Aula 12 - Tipos de Hypervisors: Bare-metal (Tipo 1) e Hosted (Tipo 2)



Para compreender a fundo a infraestrutura de computação em nuvem, é essencial distinguir os dois tipos principais de Hypervisors: o Tipo 1 (Bare-metal) e o Tipo 2 (Hosted). Essa classificação baseia-se na forma como o software de virtualização interage com o hardware físico do servidor. A escolha entre um e outro depende diretamente das necessidades de performance, escalabilidade e o cenário de aplicação (corporativo ou desenvolvimento).

O Hypervisor Tipo 1, também chamado de Bare-metal (metal nu), é instalado diretamente sobre o hardware físico da máquina, sem a necessidade de um sistema operacional subjacente. Ele atua como o próprio sistema operacional básico focado exclusivamente na gestão de máquinas virtuais. Por ter acesso direto aos recursos de hardware, o Tipo 1 oferece altíssima performance, baixa latência e maior segurança, sendo a escolha padrão para datacenters de grandes provedores de nuvem e ambientes críticos de TI. Exemplos populares incluem o VMware ESXi, Microsoft Hyper-V e o Xen.

Já o Hypervisor Tipo 2, ou Hosted (hospedado), funciona como uma aplicação rodando dentro de um sistema operacional convencional, como Windows, Linux ou macOS. Nesse modelo, existe uma camada extra entre o Hypervisor e o hardware (o sistema operacional hospedeiro), o que resulta em uma pequena perda de performance se comparado ao Tipo 1. No entanto, sua facilidade de instalação e uso o torna ideal para ambientes de teste, desenvolvimento de software e laboratórios de estudo para estudantes de TI. Exemplos comuns são o Oracle VirtualBox e o VMware Workstation.

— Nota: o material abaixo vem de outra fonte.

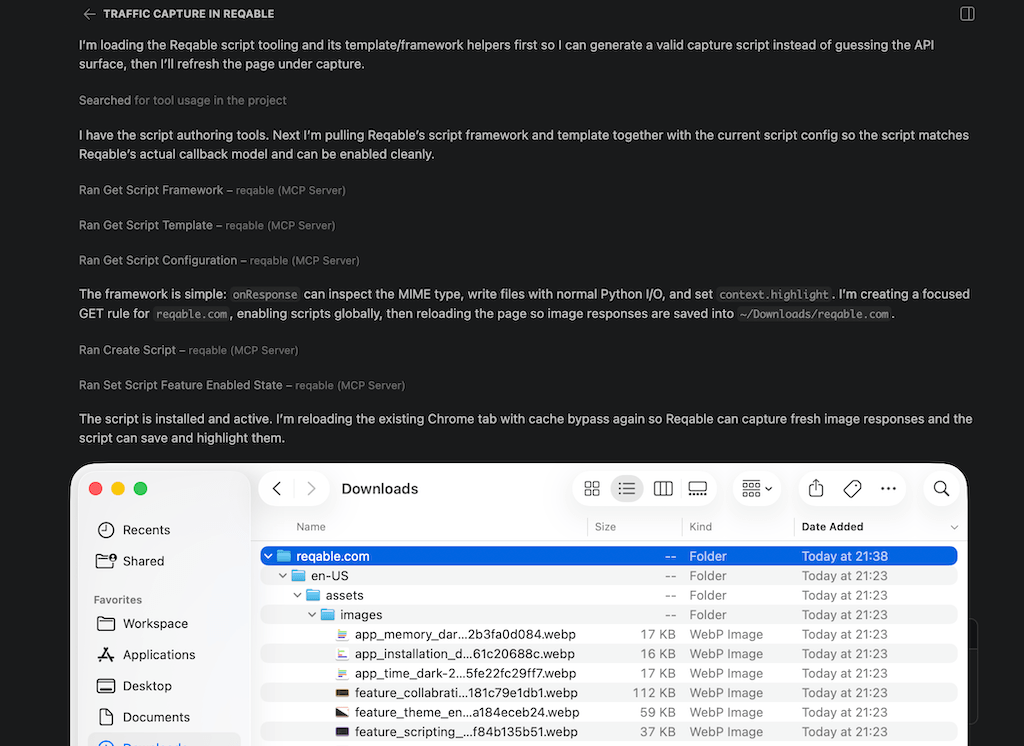The image size is (1024, 746).
Task: Switch Finder to gallery view
Action: 697,489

A diferença fundamental reside na eficiência e no isolamento. Enquanto o Tipo 1 é extremamente eficiente por não dividir recursos com um sistema operacional hospedeiro pesado, o Tipo 2 é mais versátil para usuários que precisam usar seu computador pessoal para outras tarefas enquanto rodam VMs. Na arquitetura prática de provedores de computação em nuvem, o uso de Bare-metal é onipresente, pois garante que a infraestrutura como serviço (IaaS) entregue o máximo de poder de processamento e armazenamento para os clientes.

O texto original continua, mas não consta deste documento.